Mahón is located atop large limestone deposits, guesstimate 100 feet high. The center of the old city is reached by successive flights of stone steps from the water’s edge to the city streets, going up a canyon in the limestone. There are somewhere between 107 and 150 steps depending on which way you go. After the ship docked at the base of the steps, I climbed to the town.

Mahón, old city, is a sleepy, sun-drenched town of pastel buildings with shuttered windows at mid-day. All the ground floors are shops selling all the stuff tourists buy, like the T-shirt I bought. There are Romanesque churches, crumbling fortifications, an opera house, narrow, cobblestone streets, an old town hall, plaças, museums and lots of outdoor bodegas. After a couple hours of wandering and watching the birds from the heights, I went back to the ship and found and joined Judy and part of her hiking group heading off for an archeological visit to Talaiòtic sites a short bus ride away.

The site is up country in the midst of farms and olive groves and many limestone walls. Fallow fields are full of wild flowers. The Talaiòtic Culture existed during the Iron Age and left limestone mounds built of boulders, twenty or so feet high and fifty feet wide of unknown function. There are standing stones capped with horizontal slabs and remains of circular houses. The site we were at held perhaps 500 people.
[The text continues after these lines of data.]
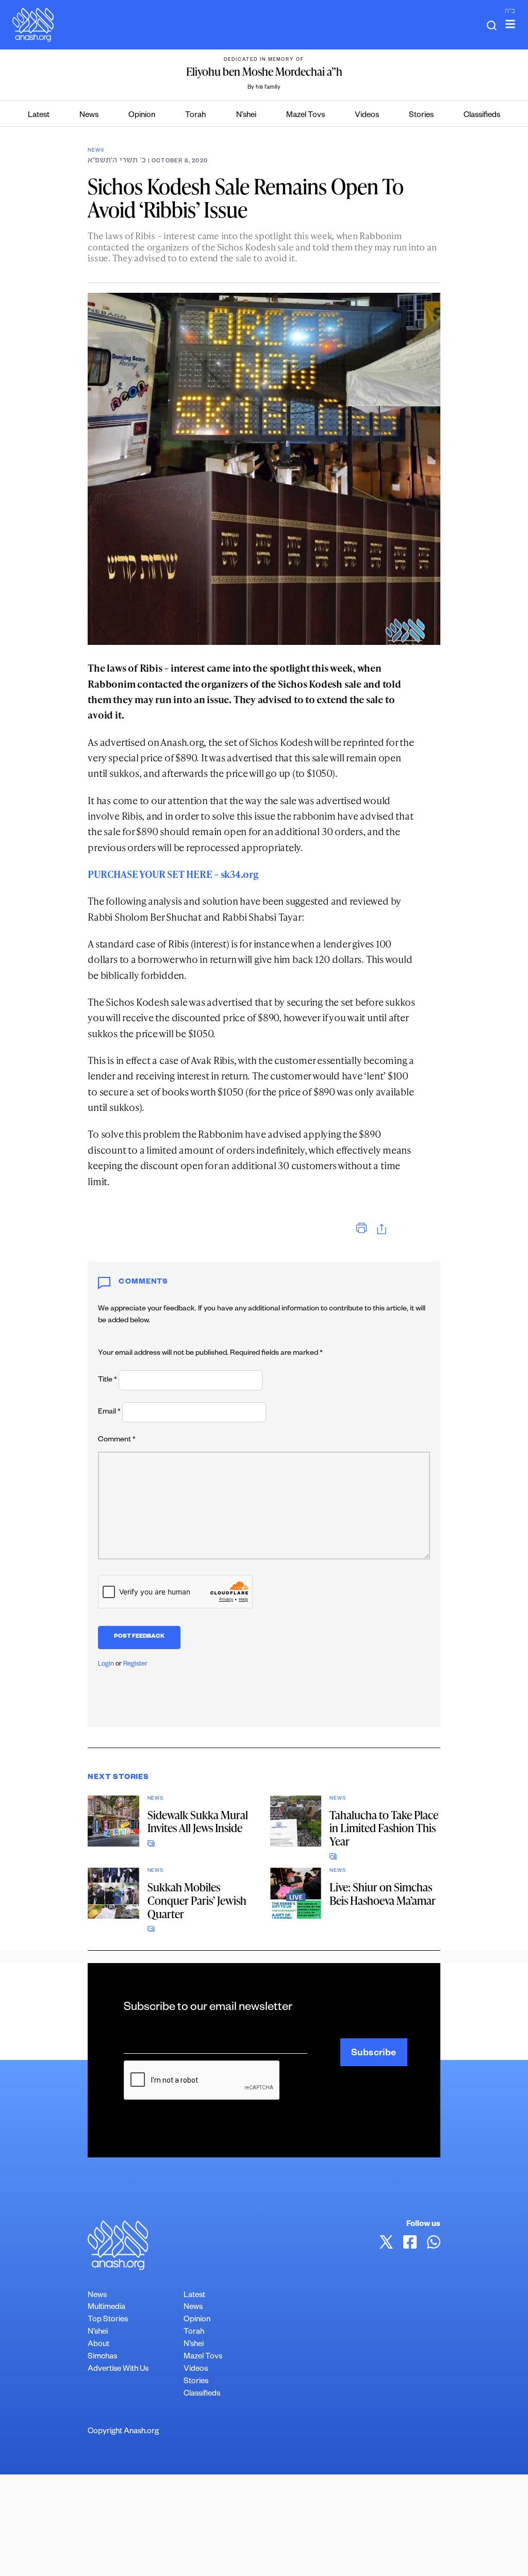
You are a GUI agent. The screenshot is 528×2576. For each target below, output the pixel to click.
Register (135, 1664)
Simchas (102, 2357)
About (98, 2344)
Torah (195, 115)
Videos (367, 115)
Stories (421, 115)
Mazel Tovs (305, 115)
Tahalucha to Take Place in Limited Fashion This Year (383, 1828)
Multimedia (106, 2307)
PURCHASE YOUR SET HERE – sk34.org (173, 874)
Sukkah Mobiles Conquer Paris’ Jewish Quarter (196, 1900)
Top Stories (108, 2320)
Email (109, 1412)
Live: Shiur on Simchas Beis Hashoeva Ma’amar (382, 1893)
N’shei (246, 115)
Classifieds (482, 115)
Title (107, 1380)
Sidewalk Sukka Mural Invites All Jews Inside (197, 1821)
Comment (117, 1440)
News (88, 115)
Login (106, 1664)
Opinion (141, 115)
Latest (39, 115)
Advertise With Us (118, 2369)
Finally we were back at the ship for dinner and set sail on to Sardinia. There was a nice sunset. Judy and I and Australian friends Melanie and Dale dined with Craig, the ship’s Hotel Manager. During dessert, we revealed our porn-star names, which are derived from the name of one’s first or favorite pet and the name of a street lived on in childhood. I became Jolly Parkway, which caused extreme hysteria at the table and Craig got me a new nametag for my new alias.

Mahón waterfront and town atop the limestone cliffs on both sides of the picture. The gap in the cliffs, erosional in origin, allows the stairs and road to climb up to the town.

From the top of the climb, the Orion in the harbor.

Back-lit organ.

Theatre muse draws some attention.

One of several little plazas amid the pastel buildings.

Another plaza paved with limestone.

A different church interior.

From Judy's hike - limestone  and clear water, lots of little caves at the water level.

A beach on the hike with native fauna.

Menorca Talaiòtica, entrance to the site with limestone wall and great gate.

Talaiòtica stone mound of unknown function, perhaps watch tower or storehouse?

Talaiòtica standing stones and cap, all of considerable mass.

Wall, reconstructed, and olive tree, probably as old as the site.

Limestone erosion along the coast. Remember: all the limestone in these pix was formed under water and later uplifted.